How to RUN OCR programmatically using vb.net or c#.net

sarathy56
Registered: Jun 20 2010
Posts: 4

Hi to All,

I have a scanned PDF, so i just want to enable the editing mode. hence i want to run OCR programmatically instead of running it manually through acrobat. kindly help me in this scenario.

Rgds,

Parthasarathy.S

My Product Information:
Acrobat Pro 7.0.5, Windows
thomp
Expert
Registered: Feb 15 2006
Posts: 4411
The OCR capability in Acrobat is accessed through menu items that display an interactive dialog. Basically this means that it can't be easily automated from an external program though the IAC.

OCR is however one of the batch process commands. So if you have a lot of scanned files you can do them all at once with a batch sequence. But other than this it would take a lot of jumping through hoops to automate OCR. For example, since OCR is a batch command it has an AVCommand struture, so it can be automated from a plug-in. You could write a plug-in that allows you to run OCR from an external VB program.

Thom Parker
The source for PDF Scripting Info
[url=http://www.pdfScripting.com]pdfscripting.com[/url]

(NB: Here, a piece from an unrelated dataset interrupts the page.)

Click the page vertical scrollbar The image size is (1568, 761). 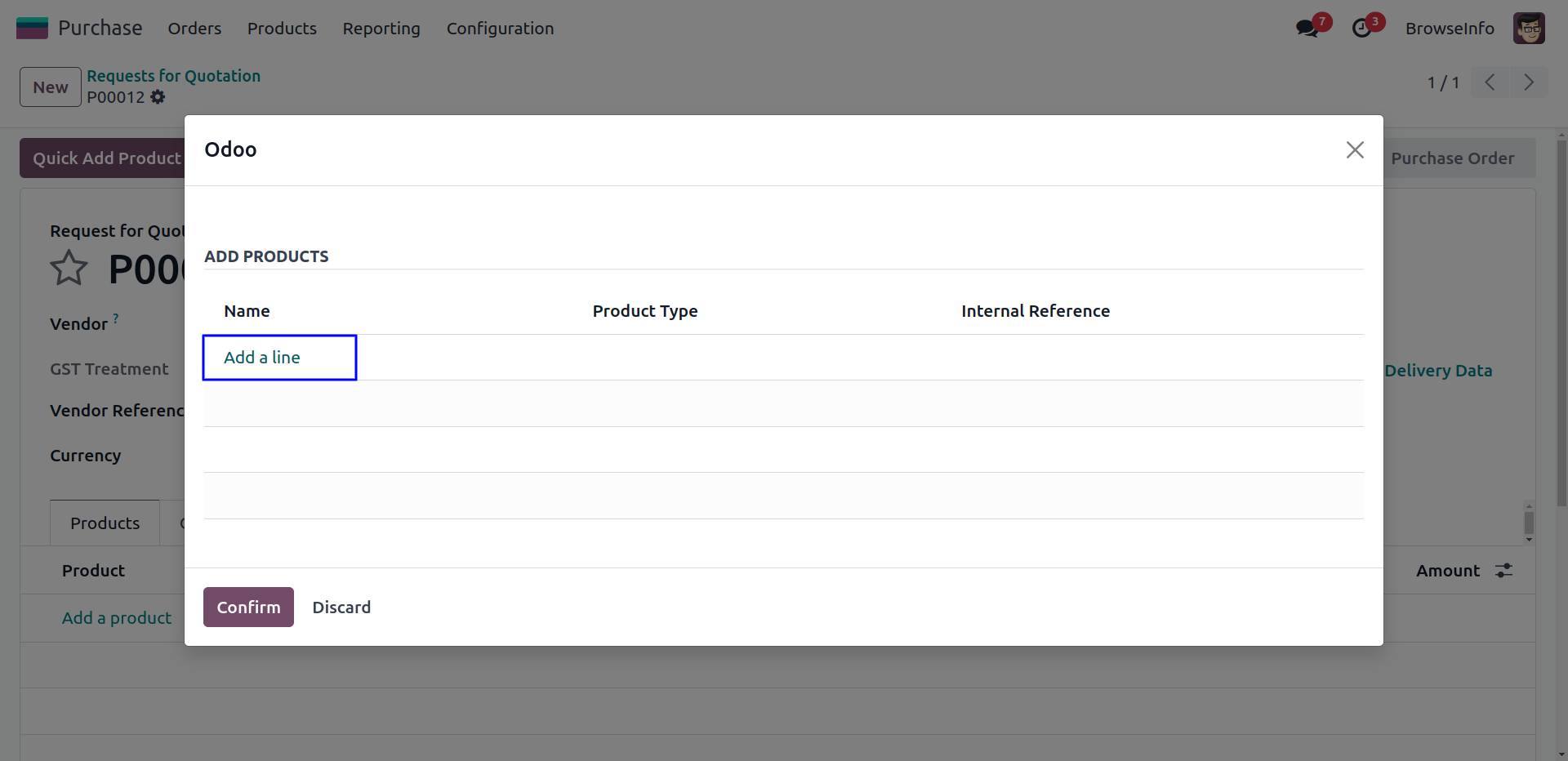click(x=1561, y=327)
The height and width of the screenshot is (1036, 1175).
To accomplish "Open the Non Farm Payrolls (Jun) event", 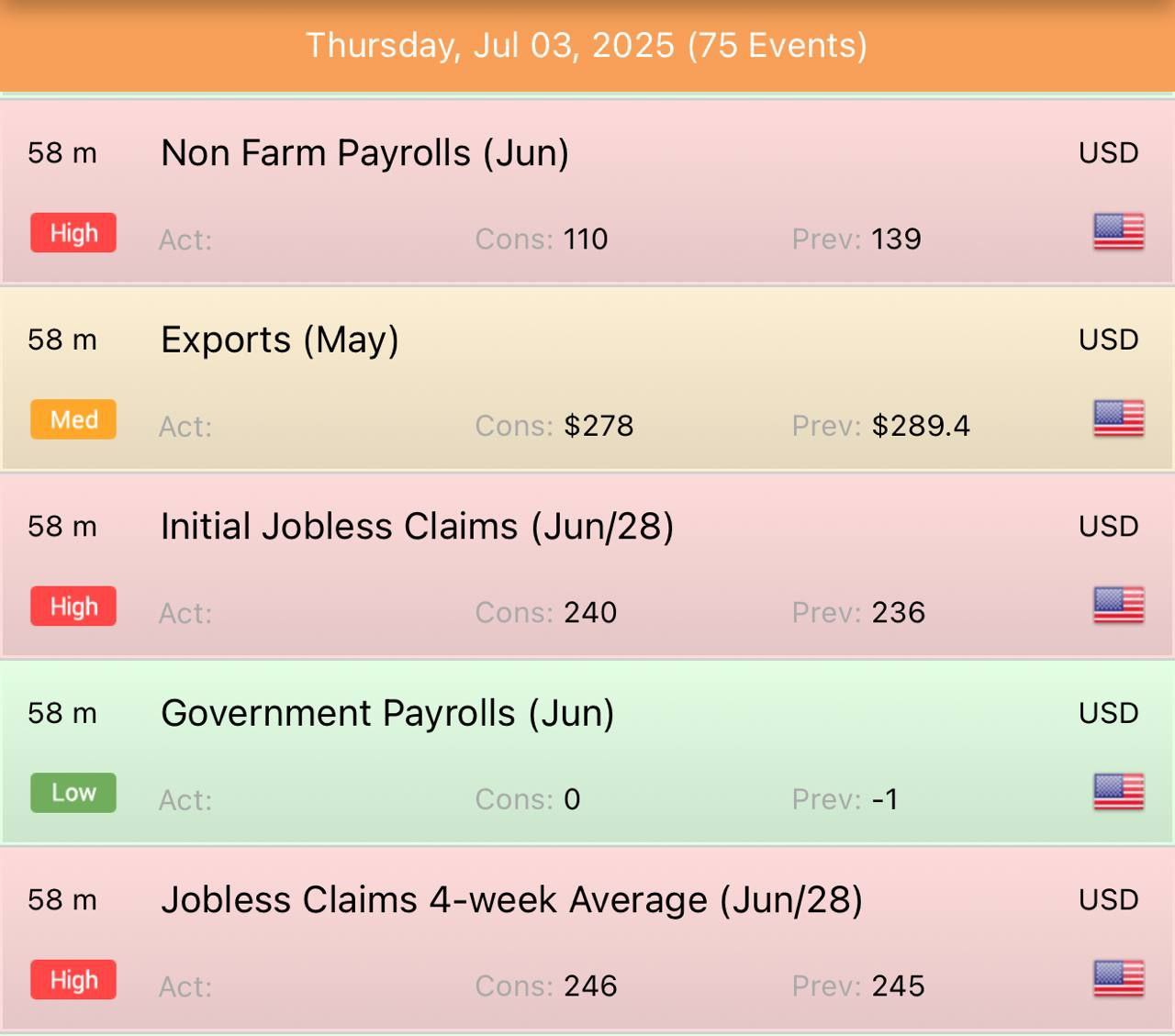I will point(588,192).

The Acrobat JavaScript Reference, Use it Early and Often
[url=http://www.adobe.com/devnet/acrobat/javascript.php]http://www.adobe.com/devnet/acrobat/javascript.php[/url]

Then most important JavaScript Development tool in Acrobat
[url=http://www.pdfscripting.com/public/34.cfm#JSIntro][b]The Console Window (Video tutorial)[/b][/url]
[url=http://www.acrobatusers.com/tutorials/2006/javascript_console][b]The Console Window(article)[/b][/url]

Thom Parker
The source for PDF Scripting Info
www.pdfscripting.com
Very Important - How to Debug Your Script

thomp
Expert
Registered: Feb 15 2006
Posts: 4411
A batch process will run on the files you specified when setting it up. If the input was a folder then it will run on all files in the folder. To avoid processing the same file the batch needs to save the results to a different folder. Then you move or remove the processed files from the "In" folder.

Thom Parker
The source for PDF Scripting Info
www.pdfscripting.com
Very Important - How to Debug Your Script

lacro
Registered: Jul 21 2010
Posts: 3
I am not sure I understand. According to what I read, I would have to re-ocr already ocr'd files?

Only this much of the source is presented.